* [Instructions to follow]
Count the lines in the records below that contain the string "bookmark", matching case exactly. Reply with the number alone.

* [Exercise inputs]

·····

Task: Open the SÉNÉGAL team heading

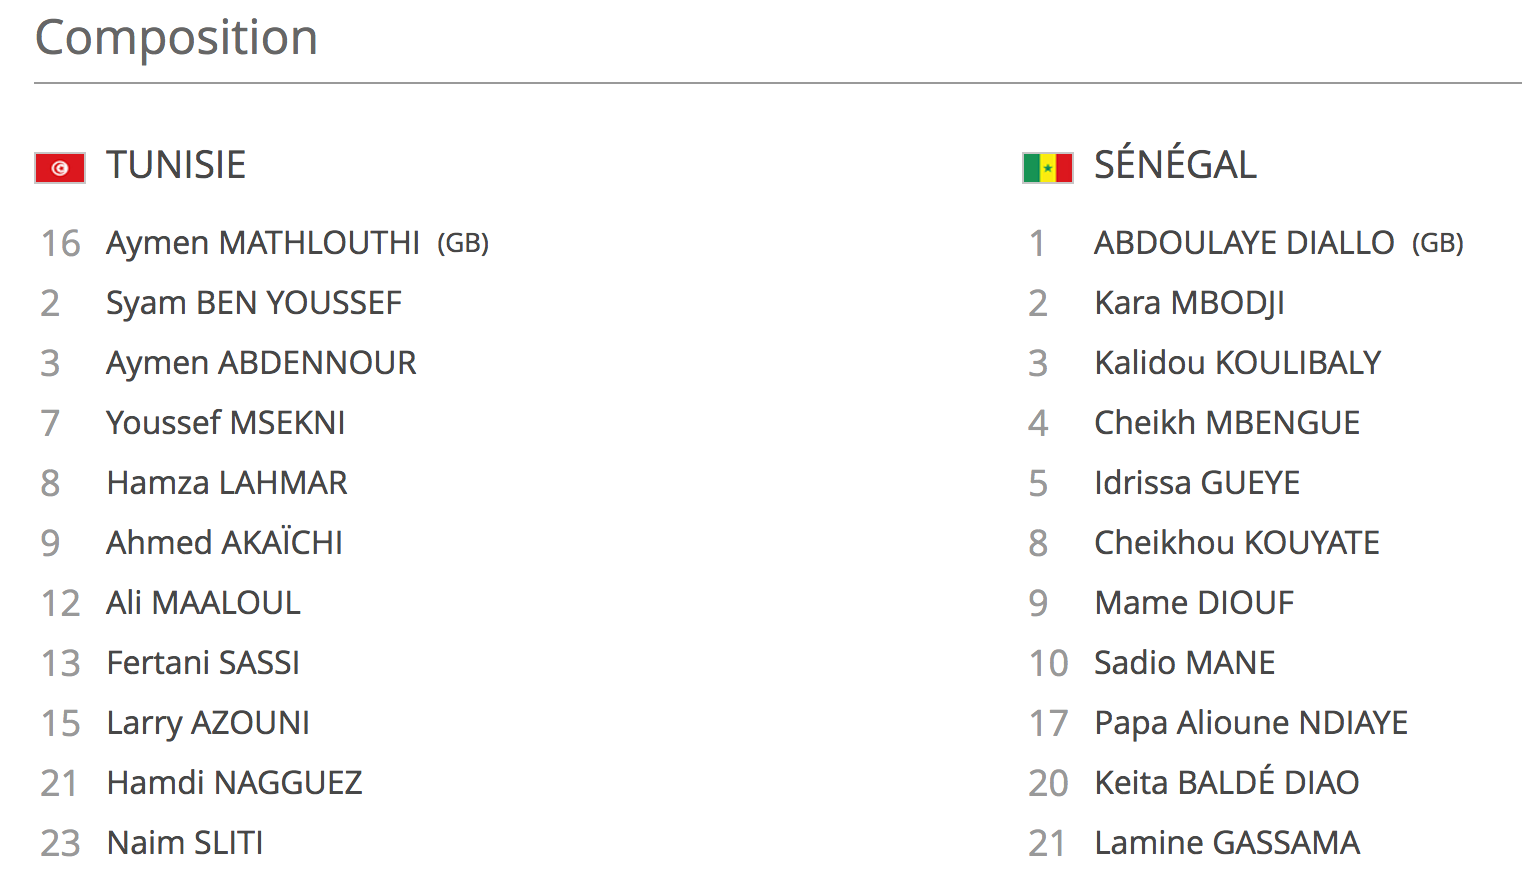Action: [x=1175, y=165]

·····

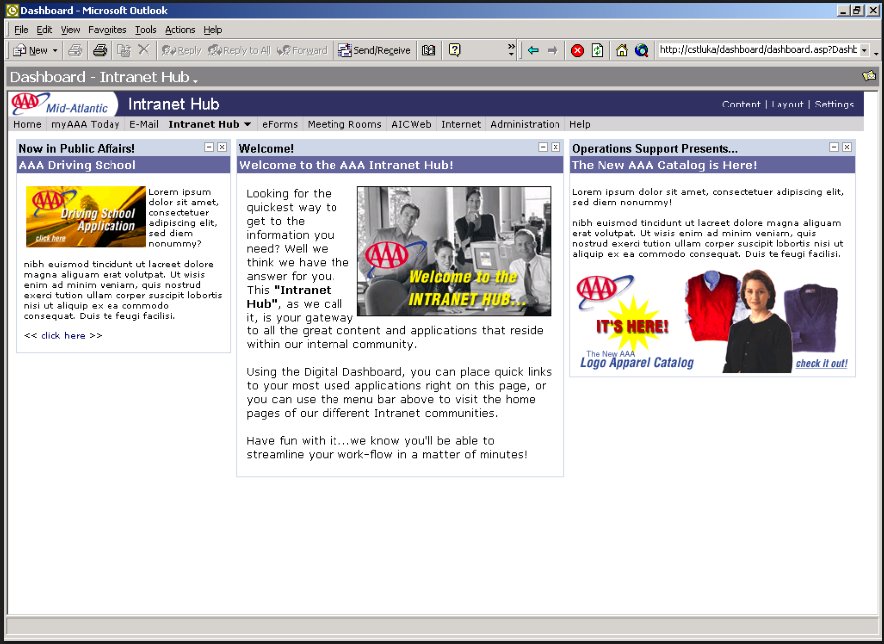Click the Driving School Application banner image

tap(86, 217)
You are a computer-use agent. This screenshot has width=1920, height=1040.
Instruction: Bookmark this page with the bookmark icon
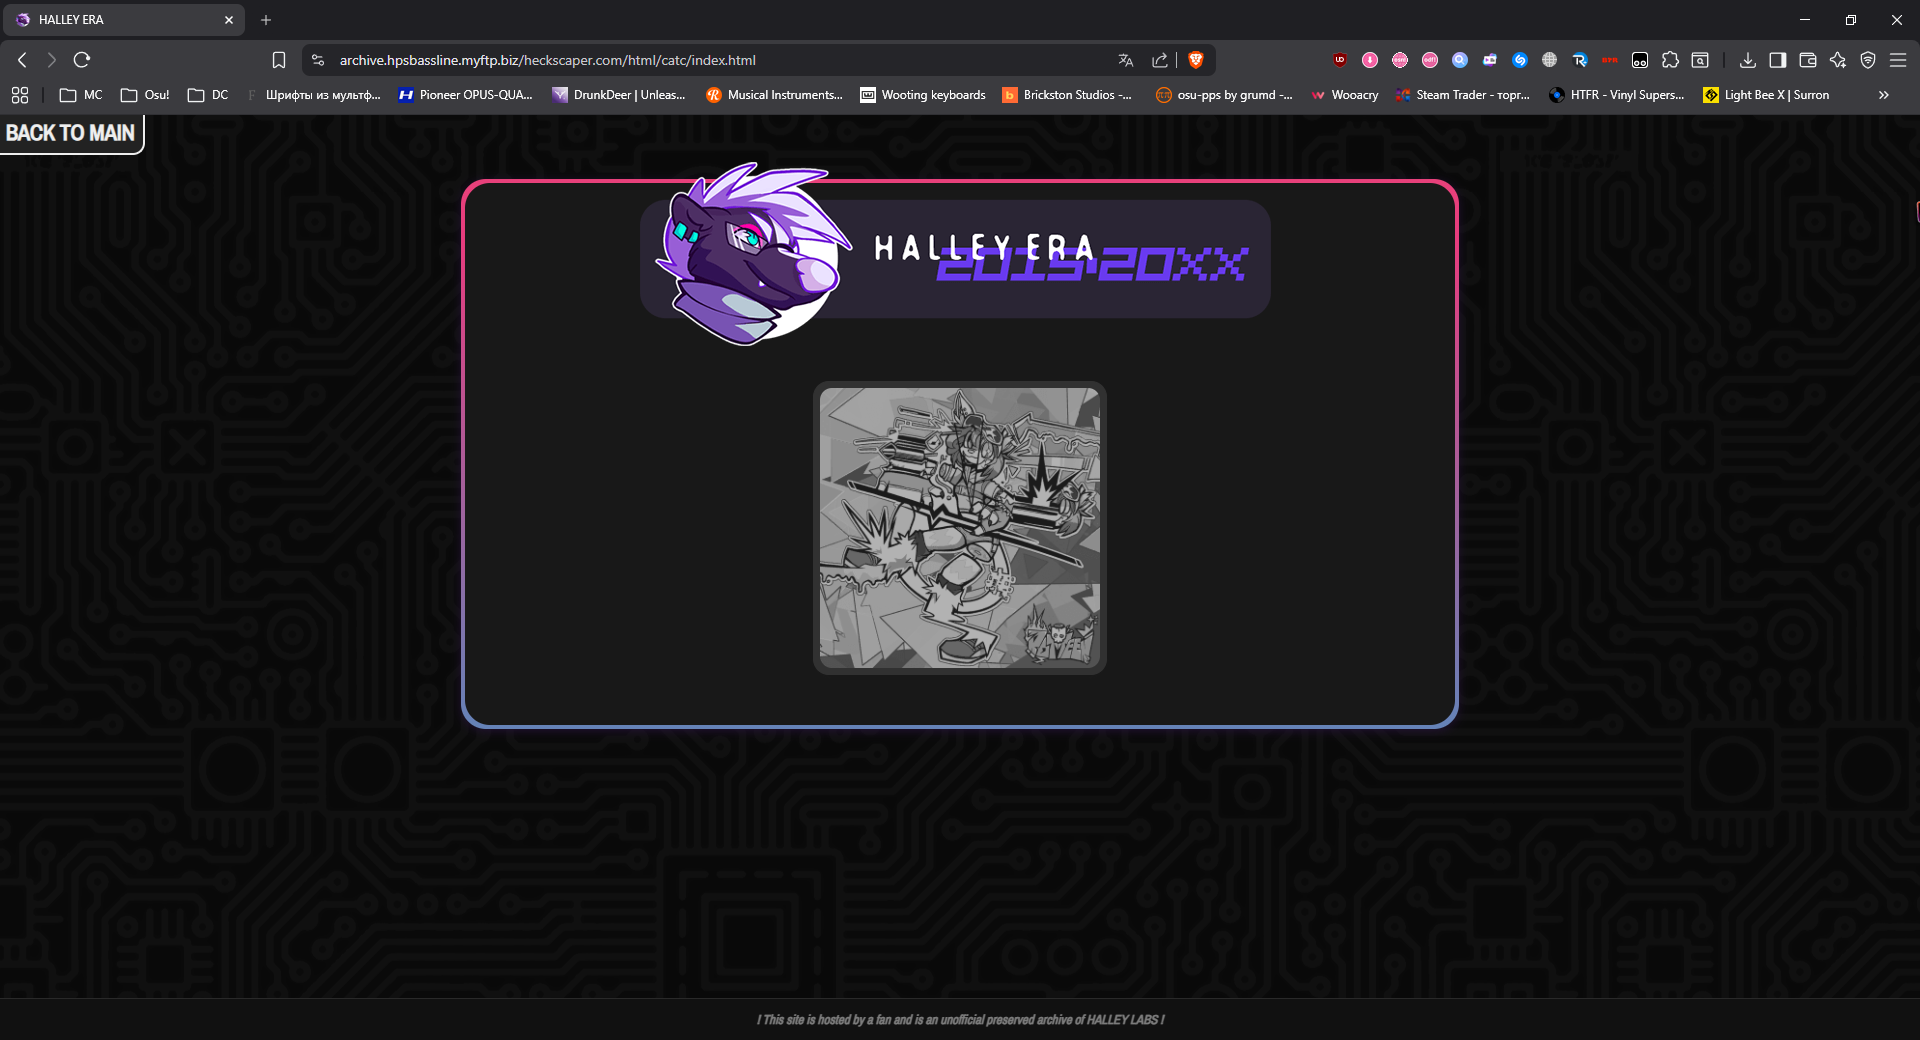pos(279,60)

·····

* [Solution to this exercise]
1